**PROBLEM**
Please write out each of the rows below word for word, leaving the pictures out of your answer.

(Saved entries)

**********

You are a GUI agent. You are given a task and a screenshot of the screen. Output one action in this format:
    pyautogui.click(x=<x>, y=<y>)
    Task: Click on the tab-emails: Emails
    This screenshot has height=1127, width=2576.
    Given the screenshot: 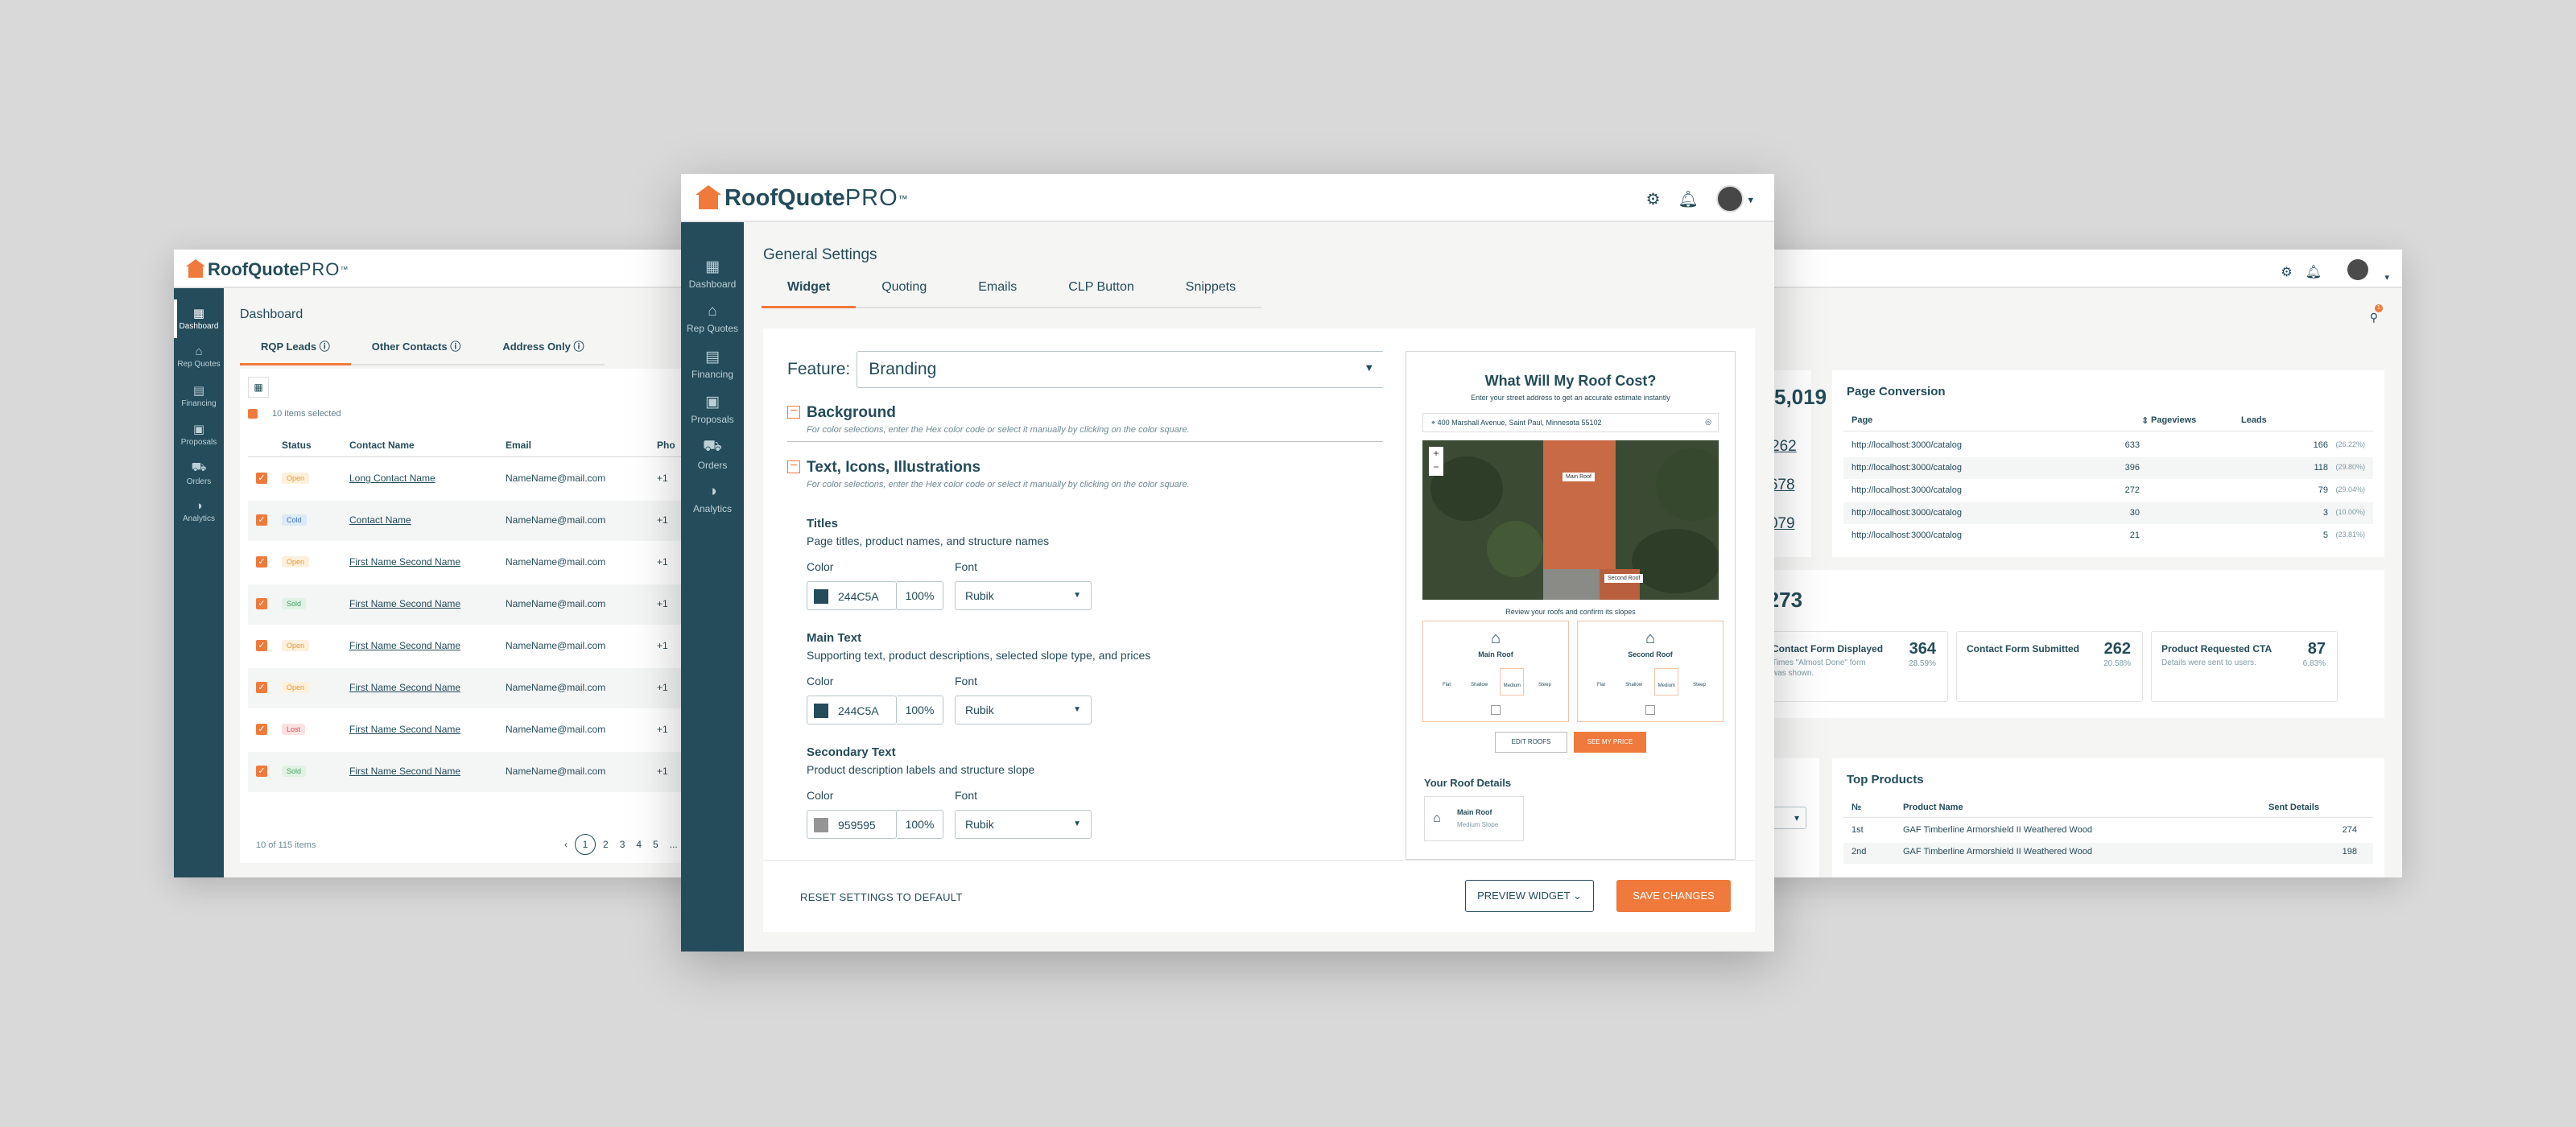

**********

**SOLUTION FOR THIS PROBLEM**
You are a GUI agent. You are given a task and a screenshot of the screen. Output one action in this format:
    pyautogui.click(x=<x>, y=<y>)
    Task: Click on the tab-emails: Emails
    This screenshot has height=1127, width=2576.
    Given the screenshot: 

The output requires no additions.